Home Credit Cards When You Should Put Spending On A Southwest Credit Card

When You Should Put Spending On A Southwest Credit Card

by joeheg

I wrote earlier this month why people who wanted to earn points in Southwest’s Rapid Rewards program would better serve themselves by using one of the cards that earn Chase Ultimate Rewards instead of the co-brand Southwest credit cards.

Several commenters to that post reminded me that there are times when you’d want to use a Southwest co-brand card instead of a card such as the Chase Sapphire Preferred.

Sign Up Bonus

I forgot to mention that if you’ve just signed up for one of the Southwest co-brand credit cards from Chase and are working on meeting the minimum spend requirement, you should use that card.

The Southwest personal cards are currently earning 40,000 points, which is lower than the usual bonus so I wouldn’t recommend getting one of them at the moment. If, and probably when, the bonus goes back up, it’s understandable that new cardholders will use that card so they can earn the sign-up bonus.

A-List Qualification

If you’re a frequent Southwest flyer and want to earn A-List or A-List Preferred, spending on the Southwest co-brand cards can get you closer to obtaining that status.
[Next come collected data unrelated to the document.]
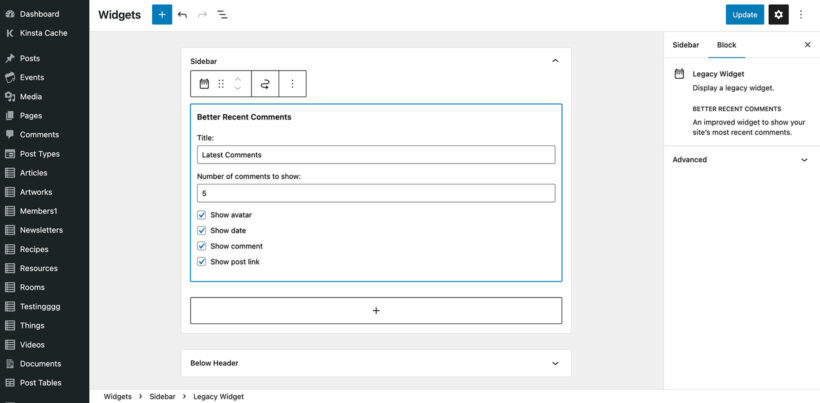Open block toolbar three-dot options
The height and width of the screenshot is (403, 820).
coord(292,84)
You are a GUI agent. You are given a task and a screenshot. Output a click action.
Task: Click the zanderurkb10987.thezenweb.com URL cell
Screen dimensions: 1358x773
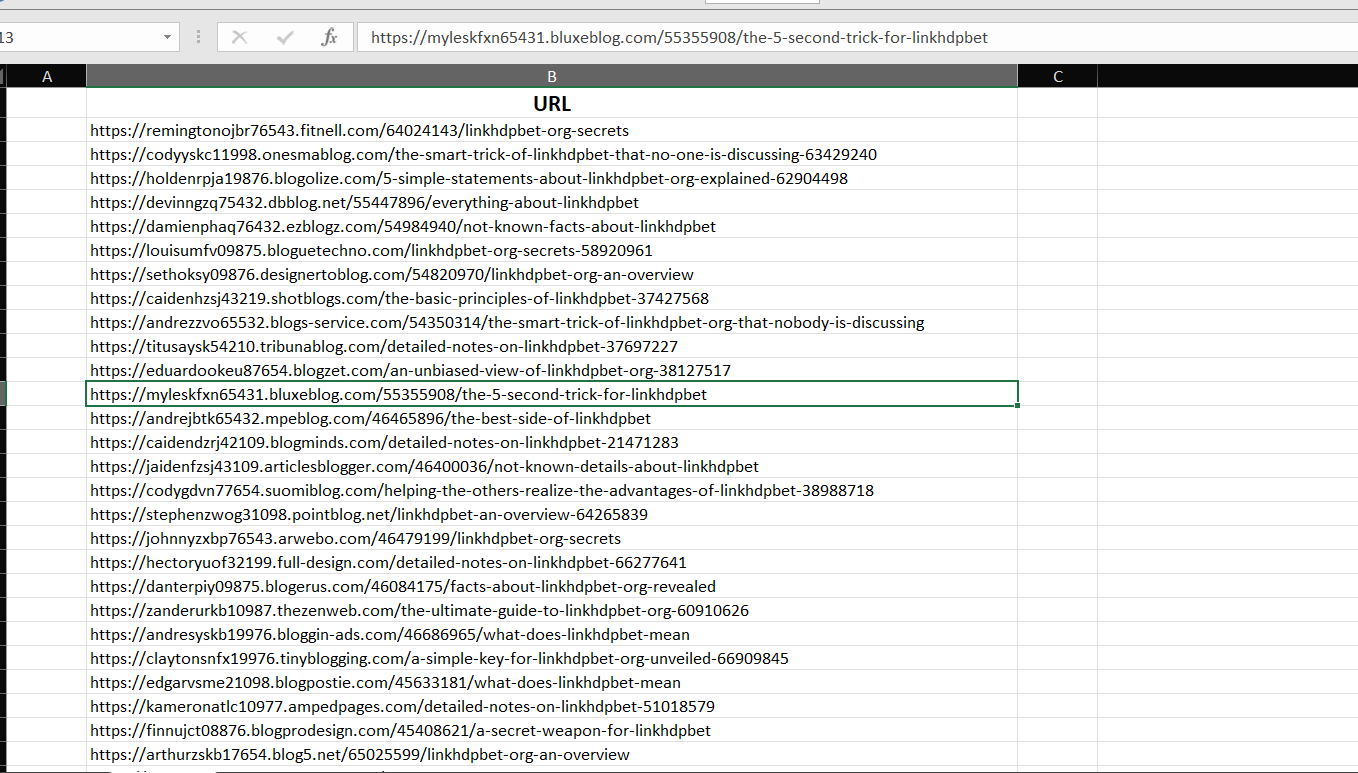419,610
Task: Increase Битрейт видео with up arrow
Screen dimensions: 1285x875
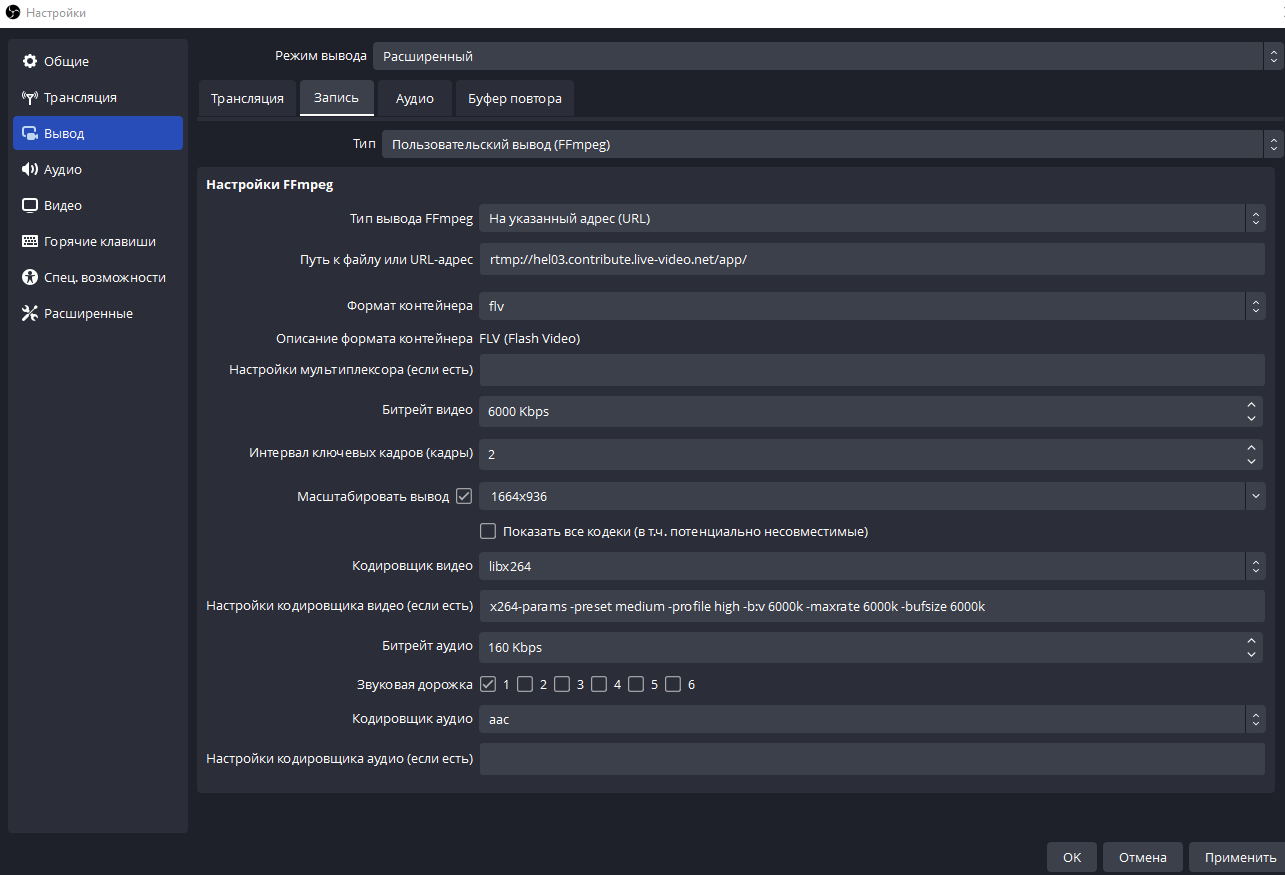Action: click(1252, 405)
You’ll earn 1,500 tier qualifying points (TQPs) for each $10,000 in purchases up to $100,000 in purchases annually, which equals 15,000 TQP. TQPs can be used to count toward qualification for Rapid Rewards A-List or A-List Preferred status. A-List starts at 35,000 TQP, so this will get you almost halfway, but $100,000 is a ton of money to spend. Figure you can use this to get over the top if you’re close to qualifying, but that’s about it.

Earning A Companion Pass

For some travel hackers, earning a Southwest Companion Pass is the golden ring they try to get every year. Here’s our post if you’re wondering what the heck a Companion Pass is.
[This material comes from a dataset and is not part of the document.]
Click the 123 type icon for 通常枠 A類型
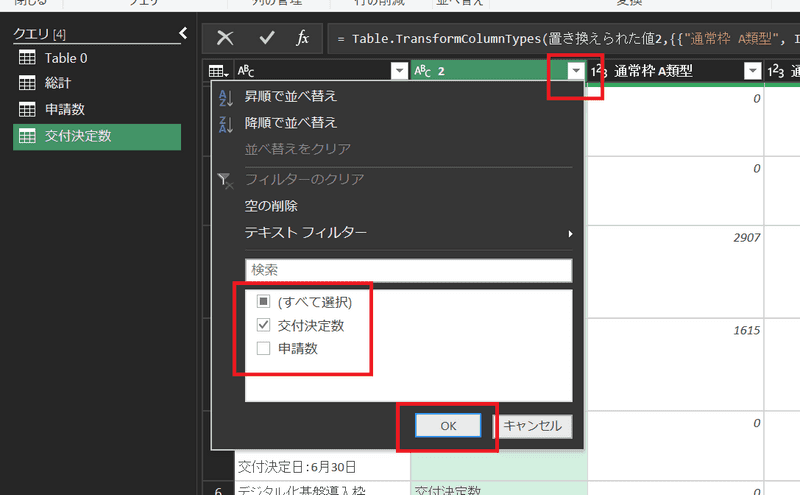This screenshot has width=800, height=495. [600, 71]
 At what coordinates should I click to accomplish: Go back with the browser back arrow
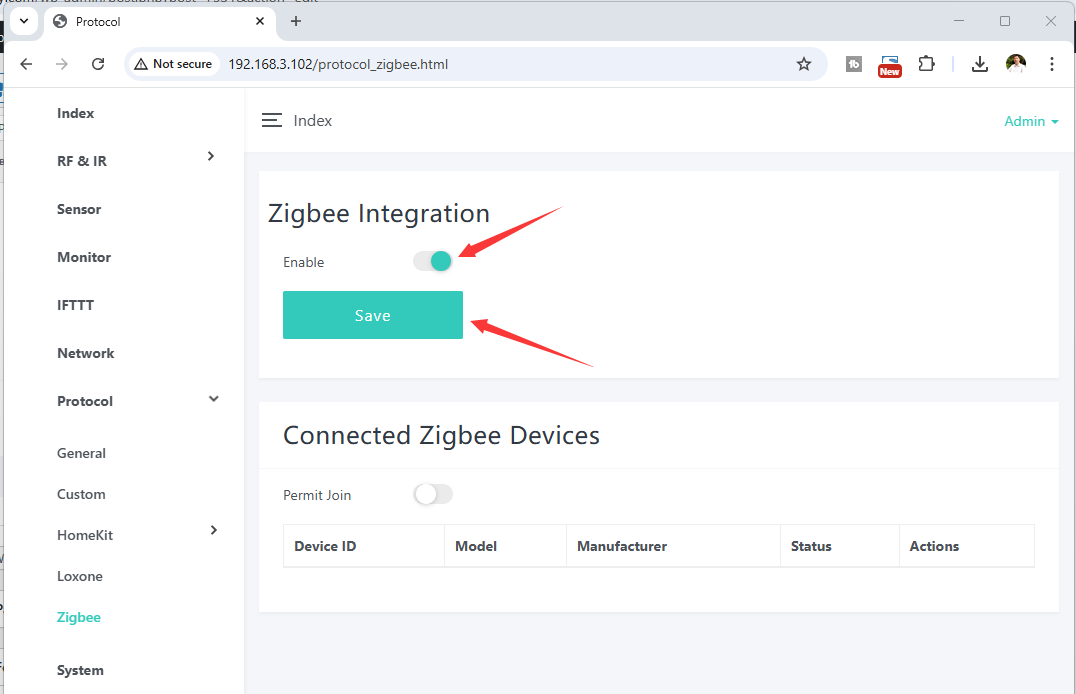[x=27, y=64]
Points earned with a co-brand card do count towards earning the pass. So if you’re close, or can be with spending on the card, the Southwest cards can be a way for you to reach that goal.

Here’s what counts (and what doesn’t count) to earning the Companion Pass:

Companion Pass qualifying points are earned from your revenue flights booked through Southwest, your points earned by making purchases with a Southwest Rapid Rewards Credit Card, and your base points earned from Rapid Rewards partners. Purchased points, points transferred between members, points converted from hotel and car loyalty programs, and e-Rewards, e-Miles, Valued Opinions and Diners Club, points earned from Rapid Rewards program enrollment, tier bonuses, flight bonuses, and partner bonuses (excluding bonus points earned on Southwest Rapid Rewards Credit Cards from Chase) do not count toward Companion Pass

Final Thoughts

For a particular group of people, it will make sense to use the Southwest co-brand cards for spending instead of using a card that Ultimate Rewards.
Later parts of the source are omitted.